:: PROBLEM TO WORK ON ::
Restrict the output to the lines below starting at the one that contains "Select the 년 (yearly) tab" and ending at the one that contains "Image resolution: width=1127", and restate them word for word, both ends included.

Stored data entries
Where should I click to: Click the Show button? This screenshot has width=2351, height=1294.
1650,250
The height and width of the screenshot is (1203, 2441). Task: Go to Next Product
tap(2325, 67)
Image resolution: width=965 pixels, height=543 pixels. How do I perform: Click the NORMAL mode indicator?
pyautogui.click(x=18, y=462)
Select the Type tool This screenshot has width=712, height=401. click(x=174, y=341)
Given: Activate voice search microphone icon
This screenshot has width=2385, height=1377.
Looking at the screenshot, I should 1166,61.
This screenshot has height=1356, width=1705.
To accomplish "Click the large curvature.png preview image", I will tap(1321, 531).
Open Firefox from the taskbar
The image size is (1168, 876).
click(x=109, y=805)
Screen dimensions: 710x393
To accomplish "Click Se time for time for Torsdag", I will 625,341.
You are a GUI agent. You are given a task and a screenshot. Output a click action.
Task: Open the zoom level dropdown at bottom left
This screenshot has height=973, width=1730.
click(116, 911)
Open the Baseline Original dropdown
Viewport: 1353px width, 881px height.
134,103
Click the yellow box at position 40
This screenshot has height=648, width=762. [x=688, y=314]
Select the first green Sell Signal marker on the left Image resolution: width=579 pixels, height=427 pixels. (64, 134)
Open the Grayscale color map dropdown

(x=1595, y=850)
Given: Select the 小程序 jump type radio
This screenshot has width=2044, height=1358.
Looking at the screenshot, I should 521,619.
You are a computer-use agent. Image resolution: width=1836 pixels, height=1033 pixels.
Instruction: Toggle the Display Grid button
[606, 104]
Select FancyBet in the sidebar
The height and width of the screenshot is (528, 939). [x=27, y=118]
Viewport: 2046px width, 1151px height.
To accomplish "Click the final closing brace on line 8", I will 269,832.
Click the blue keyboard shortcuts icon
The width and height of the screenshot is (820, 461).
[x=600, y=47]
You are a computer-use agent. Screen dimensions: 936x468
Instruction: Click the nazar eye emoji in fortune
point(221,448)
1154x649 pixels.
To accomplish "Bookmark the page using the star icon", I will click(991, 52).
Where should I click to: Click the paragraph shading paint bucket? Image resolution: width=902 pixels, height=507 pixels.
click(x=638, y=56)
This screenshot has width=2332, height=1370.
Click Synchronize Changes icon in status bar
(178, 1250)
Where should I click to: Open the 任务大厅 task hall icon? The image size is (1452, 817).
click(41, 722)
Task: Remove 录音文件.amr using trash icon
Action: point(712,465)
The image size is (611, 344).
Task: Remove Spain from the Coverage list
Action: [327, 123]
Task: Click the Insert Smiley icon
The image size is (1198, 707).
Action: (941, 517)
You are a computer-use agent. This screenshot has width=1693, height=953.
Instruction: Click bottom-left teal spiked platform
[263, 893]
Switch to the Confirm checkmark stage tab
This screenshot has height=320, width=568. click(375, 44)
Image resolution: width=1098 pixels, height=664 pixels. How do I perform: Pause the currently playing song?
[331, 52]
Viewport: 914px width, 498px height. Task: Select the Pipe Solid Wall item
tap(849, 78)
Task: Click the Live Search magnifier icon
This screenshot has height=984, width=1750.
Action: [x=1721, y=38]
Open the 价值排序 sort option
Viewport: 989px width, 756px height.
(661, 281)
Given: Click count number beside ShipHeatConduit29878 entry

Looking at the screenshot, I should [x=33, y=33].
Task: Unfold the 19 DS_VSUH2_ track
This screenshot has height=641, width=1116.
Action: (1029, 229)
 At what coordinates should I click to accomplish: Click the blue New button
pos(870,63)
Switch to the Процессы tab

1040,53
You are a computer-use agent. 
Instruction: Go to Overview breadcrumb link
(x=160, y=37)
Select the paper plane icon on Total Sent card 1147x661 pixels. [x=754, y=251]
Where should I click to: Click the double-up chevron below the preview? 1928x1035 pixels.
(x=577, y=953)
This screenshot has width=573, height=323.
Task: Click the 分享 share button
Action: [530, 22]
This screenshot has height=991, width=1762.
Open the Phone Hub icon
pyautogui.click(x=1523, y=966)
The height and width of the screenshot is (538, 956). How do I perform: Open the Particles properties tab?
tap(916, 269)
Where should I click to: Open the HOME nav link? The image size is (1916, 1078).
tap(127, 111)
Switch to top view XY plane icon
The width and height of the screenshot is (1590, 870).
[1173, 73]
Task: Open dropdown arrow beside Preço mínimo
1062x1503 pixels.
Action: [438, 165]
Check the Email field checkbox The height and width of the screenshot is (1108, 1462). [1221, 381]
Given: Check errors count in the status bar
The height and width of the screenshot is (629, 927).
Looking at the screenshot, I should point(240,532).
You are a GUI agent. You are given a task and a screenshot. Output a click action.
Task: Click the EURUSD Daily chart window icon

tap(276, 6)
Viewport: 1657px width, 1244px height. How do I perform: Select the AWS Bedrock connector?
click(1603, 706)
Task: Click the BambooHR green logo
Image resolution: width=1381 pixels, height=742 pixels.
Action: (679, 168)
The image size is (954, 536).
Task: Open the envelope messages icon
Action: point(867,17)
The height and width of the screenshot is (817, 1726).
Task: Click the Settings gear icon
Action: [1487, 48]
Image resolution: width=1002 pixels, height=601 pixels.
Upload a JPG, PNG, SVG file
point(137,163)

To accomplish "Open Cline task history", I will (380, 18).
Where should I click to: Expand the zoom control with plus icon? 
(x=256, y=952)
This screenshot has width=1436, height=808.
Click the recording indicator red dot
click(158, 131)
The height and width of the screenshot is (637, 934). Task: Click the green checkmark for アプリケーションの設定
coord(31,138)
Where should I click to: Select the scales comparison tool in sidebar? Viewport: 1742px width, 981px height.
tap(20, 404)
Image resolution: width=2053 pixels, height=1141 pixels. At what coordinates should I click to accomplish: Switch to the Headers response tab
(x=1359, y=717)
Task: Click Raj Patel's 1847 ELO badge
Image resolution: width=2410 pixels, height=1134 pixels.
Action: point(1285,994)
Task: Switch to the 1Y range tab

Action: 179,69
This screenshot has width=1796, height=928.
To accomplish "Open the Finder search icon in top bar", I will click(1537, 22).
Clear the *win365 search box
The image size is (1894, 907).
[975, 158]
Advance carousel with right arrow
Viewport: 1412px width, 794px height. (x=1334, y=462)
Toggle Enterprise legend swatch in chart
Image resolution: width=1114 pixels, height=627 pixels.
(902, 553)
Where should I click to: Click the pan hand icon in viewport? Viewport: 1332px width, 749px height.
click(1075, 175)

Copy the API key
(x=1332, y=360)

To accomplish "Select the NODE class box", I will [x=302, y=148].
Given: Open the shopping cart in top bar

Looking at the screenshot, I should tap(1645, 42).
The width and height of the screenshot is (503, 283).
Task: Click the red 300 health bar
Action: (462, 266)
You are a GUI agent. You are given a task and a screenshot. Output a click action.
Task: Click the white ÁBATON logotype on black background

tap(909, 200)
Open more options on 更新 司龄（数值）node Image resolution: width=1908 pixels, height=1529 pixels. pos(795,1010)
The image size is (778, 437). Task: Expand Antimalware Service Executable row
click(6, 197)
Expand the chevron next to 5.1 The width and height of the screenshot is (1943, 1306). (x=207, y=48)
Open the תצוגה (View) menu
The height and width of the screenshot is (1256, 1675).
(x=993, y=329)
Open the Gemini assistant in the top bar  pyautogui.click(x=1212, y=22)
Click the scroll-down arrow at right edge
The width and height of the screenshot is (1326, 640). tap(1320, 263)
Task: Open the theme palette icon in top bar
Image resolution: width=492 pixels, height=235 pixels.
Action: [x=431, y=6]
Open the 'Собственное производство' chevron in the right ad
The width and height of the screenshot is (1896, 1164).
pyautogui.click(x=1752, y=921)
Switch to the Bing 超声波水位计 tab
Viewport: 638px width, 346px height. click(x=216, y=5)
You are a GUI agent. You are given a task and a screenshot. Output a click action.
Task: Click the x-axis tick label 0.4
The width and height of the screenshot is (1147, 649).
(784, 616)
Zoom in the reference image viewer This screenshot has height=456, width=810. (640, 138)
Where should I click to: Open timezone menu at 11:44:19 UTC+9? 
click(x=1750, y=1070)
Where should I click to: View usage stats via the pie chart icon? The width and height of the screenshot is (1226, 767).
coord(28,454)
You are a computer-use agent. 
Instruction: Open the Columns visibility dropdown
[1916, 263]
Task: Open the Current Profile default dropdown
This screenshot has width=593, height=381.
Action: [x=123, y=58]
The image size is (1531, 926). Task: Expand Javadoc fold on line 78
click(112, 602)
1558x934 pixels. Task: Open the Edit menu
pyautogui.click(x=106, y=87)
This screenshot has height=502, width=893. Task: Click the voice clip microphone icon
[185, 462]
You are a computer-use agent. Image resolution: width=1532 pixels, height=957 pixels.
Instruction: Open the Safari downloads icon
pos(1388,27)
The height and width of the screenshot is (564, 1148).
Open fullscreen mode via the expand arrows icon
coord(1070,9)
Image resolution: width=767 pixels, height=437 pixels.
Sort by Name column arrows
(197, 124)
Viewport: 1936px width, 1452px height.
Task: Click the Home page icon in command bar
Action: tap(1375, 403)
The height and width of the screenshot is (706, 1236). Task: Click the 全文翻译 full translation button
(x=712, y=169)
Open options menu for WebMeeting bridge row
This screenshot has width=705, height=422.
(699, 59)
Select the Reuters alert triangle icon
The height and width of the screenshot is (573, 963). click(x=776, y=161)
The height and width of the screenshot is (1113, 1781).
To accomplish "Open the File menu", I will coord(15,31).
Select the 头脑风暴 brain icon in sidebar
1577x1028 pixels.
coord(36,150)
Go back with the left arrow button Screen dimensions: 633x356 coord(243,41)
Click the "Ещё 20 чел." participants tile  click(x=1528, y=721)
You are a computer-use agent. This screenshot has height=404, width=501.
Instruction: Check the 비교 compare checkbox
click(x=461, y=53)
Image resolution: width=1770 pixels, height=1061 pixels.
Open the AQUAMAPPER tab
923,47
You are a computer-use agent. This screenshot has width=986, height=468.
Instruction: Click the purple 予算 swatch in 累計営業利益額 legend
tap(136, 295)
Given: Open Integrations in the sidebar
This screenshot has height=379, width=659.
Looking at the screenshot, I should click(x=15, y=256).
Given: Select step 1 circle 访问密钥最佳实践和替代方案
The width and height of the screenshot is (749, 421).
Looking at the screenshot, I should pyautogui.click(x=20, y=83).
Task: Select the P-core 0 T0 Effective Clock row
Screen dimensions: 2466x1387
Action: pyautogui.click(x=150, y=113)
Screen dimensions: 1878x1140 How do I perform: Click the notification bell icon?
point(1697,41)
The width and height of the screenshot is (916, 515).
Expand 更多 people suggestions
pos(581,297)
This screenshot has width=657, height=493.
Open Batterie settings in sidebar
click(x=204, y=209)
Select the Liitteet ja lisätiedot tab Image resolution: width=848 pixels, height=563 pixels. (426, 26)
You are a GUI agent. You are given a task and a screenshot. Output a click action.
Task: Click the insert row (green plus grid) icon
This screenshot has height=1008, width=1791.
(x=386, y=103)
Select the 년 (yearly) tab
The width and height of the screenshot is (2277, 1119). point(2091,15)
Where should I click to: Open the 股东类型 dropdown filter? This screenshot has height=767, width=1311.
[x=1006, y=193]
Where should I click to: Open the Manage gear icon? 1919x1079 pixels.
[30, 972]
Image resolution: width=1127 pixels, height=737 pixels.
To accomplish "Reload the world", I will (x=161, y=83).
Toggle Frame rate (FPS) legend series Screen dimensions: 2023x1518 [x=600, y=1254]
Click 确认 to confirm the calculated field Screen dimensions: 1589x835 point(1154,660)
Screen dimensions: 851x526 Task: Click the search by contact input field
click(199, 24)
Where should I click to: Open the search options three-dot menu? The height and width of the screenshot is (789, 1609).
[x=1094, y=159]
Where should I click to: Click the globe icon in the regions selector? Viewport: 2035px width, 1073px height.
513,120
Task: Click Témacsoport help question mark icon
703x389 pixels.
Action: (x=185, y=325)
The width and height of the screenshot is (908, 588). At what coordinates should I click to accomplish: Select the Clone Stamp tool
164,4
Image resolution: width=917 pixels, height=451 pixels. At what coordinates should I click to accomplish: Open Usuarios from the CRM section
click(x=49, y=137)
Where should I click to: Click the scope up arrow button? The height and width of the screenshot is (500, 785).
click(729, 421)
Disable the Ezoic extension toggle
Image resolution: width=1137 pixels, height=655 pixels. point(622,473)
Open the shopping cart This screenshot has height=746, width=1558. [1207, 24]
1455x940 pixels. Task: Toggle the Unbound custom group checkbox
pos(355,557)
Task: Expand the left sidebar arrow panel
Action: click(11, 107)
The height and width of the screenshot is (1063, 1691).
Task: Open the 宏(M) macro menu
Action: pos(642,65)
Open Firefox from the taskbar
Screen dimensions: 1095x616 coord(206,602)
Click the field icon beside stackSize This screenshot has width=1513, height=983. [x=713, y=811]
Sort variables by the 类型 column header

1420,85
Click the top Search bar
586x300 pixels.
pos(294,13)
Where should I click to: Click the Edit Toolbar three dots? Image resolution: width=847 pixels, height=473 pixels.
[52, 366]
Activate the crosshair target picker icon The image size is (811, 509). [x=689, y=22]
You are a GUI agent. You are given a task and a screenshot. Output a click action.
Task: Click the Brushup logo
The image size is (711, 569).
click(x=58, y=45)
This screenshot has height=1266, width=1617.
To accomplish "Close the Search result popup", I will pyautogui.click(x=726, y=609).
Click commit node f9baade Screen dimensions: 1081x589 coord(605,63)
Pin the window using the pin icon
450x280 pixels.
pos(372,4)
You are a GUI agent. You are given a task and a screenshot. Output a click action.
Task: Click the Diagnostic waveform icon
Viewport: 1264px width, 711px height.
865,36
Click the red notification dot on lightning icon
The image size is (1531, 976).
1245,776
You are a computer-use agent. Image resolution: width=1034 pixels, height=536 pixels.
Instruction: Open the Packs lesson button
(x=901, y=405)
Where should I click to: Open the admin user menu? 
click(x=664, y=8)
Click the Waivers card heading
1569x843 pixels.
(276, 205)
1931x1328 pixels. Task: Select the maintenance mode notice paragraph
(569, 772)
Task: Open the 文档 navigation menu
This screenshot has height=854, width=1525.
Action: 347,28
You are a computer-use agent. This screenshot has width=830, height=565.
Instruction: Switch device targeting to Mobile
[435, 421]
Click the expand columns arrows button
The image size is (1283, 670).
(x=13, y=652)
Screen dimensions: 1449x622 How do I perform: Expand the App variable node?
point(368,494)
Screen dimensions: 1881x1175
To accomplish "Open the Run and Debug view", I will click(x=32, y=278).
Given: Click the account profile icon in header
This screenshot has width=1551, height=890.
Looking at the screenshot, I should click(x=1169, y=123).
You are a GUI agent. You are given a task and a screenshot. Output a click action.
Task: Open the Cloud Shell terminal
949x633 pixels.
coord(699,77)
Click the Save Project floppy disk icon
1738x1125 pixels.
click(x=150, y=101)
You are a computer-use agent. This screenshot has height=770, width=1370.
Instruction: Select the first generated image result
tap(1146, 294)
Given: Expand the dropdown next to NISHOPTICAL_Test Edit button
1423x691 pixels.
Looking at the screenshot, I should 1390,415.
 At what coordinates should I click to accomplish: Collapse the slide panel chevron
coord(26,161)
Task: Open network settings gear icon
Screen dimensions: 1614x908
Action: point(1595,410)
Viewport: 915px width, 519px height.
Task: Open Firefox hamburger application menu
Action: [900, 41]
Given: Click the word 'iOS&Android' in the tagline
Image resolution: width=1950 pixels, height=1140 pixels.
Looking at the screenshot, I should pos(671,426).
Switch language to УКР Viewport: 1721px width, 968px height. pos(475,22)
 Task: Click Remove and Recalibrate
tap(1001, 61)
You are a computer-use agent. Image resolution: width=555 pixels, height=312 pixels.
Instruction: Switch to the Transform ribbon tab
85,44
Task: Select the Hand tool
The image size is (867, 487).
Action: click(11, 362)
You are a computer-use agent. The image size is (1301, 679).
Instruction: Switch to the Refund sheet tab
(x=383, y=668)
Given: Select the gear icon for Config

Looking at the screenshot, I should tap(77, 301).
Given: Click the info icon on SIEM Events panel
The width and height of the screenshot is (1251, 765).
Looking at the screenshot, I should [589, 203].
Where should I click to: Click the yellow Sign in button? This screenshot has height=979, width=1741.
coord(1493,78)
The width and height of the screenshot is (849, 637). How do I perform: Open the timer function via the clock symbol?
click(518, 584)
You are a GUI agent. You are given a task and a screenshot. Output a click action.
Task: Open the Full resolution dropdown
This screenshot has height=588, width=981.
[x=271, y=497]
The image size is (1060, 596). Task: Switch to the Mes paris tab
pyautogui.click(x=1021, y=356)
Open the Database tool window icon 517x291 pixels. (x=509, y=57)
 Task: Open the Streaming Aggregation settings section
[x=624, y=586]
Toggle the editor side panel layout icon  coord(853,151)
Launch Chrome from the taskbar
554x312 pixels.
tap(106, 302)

:: YOUR SOLUTION ::
Select the 년 (yearly) tab
The width and height of the screenshot is (2277, 1119). point(2091,15)
Where should I click to: Open the 股东类型 dropdown filter? This screenshot has height=767, width=1311.
[x=1006, y=193]
Where should I click to: Open the Manage gear icon? 1919x1079 pixels.
[30, 972]
Image resolution: width=1127 pixels, height=737 pixels.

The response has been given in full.